In the past people didn’t gather all of their food in one trip weekly. In the past foods did not last as long since they were not refrigerated at home. In the past food was prepared at times to avoid spoiling the groceries and thus dinner was not always what everyone had a hankering for. In the past, people got on just fine. Yet living without the things I have just described sounds mostly awful to me and it is the awful sounding-ness that disturbs me.
I believe that there was a day when the refrigerator was just an idea, a dream in the mind of a man. Then it became an experiment, then a prototype, a test group, a floor model, a luxury, a commonality and presently it exists as a perceived necessity. Today we don’t imagine life without things like refrigerators because we allowed what was once a luxury to become a necessity.
But who cares, we all have refrigerators now, why does it matter if it is a necessity or luxury?
Let us consider the previous why question by first examining its under girding how. Luxury moves to necessity by way of wealth. This is a relatively intuitive notion though I will explain.
Who has access to luxuries? The wealthy. Products that are only accessible to the wealthy typically become symbols of status in our culture. This provokes in competitive manufacturers the drive to produce a product like the status symbol for lesser cost. This is done based on the belief that the masses are anxious to possess these symbols but lack the necessary means to acquire them. Thus a cheaper version is produced and the masses follow suit devouring the newly affordable supply of these status symbols.

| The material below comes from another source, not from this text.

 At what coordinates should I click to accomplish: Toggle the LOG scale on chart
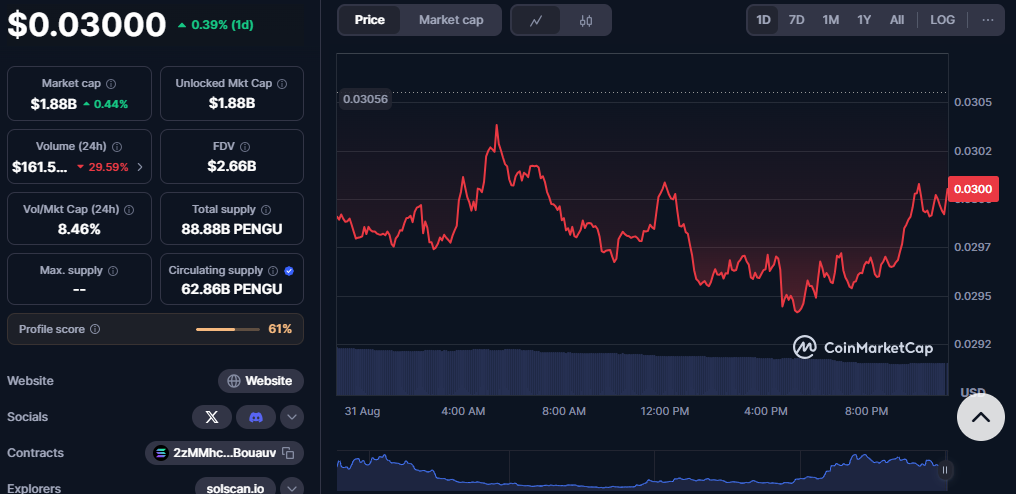click(942, 20)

This is where the trouble begins for at this juncture the item, in our case a refrigerator, is still a luxury. The item continues to be seen as that which is owned by an ever-growing class of elites (this of course is the game of it all). The shift to necessity occurs when the item crosses a tipping point of sorts. Let me illustrate by considering a product that has experienced this shift more recently.
I can remember the first time I saw someone talking on a cell phone and I thought to myself, “Wow, they have a cell phone.”
Today I meet people and upon making a contact I ask for their cell phone number. Meaning that I assume they have one. When someone doesn’t have a cell phone I tend to think, “Why would you not have a cell phone?”
Somewhere along the way a shift occurred wherein our surprise moved from being on the person with the phone to the person without it. When this happens I believe luxuries become perceived necessities.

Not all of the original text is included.